More Injury Crashes Blamed On Drowsy Driving
Thousands of you will hit the road for the Thanksgiving Holiday, but there's some sobering statistics that may give you pause as you jump into the car.
The number of drivers who fall asleep at the wheel from being tired or fainting and crash is on the rise.
In fact - over 1,400 crashes last year were linked to drowsy driving.
Those statistics hit close to home for a Reynoldsburg mother.
Sharonda Clanton has a message for anyone who thinks they can drive while tired and just keep going. She says her son tried it, and it ended up costing him his life.
Javonte Clanton was Mr. Everything in sports.

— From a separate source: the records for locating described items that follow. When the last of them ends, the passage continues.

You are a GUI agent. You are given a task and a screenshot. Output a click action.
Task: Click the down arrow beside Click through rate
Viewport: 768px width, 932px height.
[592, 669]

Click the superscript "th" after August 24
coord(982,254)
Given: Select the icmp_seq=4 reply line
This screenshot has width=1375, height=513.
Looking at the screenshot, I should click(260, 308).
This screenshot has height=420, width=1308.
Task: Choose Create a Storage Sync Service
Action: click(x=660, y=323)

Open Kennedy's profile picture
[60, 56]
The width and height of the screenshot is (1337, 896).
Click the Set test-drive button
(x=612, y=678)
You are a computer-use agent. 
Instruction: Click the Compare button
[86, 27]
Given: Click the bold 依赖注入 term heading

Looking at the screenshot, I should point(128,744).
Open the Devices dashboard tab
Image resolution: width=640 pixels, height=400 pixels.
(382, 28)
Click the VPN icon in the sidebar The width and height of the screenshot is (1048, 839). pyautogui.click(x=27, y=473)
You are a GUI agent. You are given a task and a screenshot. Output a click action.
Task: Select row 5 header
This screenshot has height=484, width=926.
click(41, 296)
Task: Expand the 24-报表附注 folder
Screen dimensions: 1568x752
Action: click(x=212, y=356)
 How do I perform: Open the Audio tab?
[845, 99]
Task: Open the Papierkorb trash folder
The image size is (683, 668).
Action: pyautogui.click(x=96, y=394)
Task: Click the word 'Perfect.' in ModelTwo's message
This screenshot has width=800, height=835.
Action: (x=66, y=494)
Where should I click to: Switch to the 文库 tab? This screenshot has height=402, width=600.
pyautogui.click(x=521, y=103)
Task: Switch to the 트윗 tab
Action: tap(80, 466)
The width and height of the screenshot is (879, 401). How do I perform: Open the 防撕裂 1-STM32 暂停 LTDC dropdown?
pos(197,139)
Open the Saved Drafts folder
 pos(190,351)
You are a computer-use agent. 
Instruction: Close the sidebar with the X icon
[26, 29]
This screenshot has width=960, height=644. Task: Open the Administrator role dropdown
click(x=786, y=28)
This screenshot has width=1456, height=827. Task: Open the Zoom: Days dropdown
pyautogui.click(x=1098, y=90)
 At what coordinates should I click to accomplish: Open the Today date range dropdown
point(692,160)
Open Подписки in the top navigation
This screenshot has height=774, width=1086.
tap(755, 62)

“If you look at his basketball pictures they all look like NBA shots," says his mother.
Sharonda believes Javonte had NBA potential. But the 20-year-old's life came to end on a West Virginia Highway in 2009.
Hours after playing in the Division II Sweet 16 basketball tournament, police say Javonte fell asleep at the wheel and died when his car went airborne striking a tree.
Javonte had left his college campus in South Carolina to attempt 600 miles--to see his mother in Reynoldsburg.
“When he told me he was coming home my exact words to him was you don't need to be coming home for Easter just wait”, she said.
It would be the last time this mother spoke to her son.
“It’s really hard, like somedays, I still feel like I'm living in a dream there are days where I don't accept it," says his mother fighting back the tears.
She's speaking out , she says, in hopes other parents won't have to bury their child because they drove when they were too tired.
Her message is simple.
“It will be more important to arrive late and arrive than to not arrive at all," she said.
According to the National Sleep Foundation one in seven licensed drivers ages 16-24 admitted to having nodded off at least once while driving in the past year.
That compares to one in ten of all licensed drivers who confessed to falling asleep during the same period.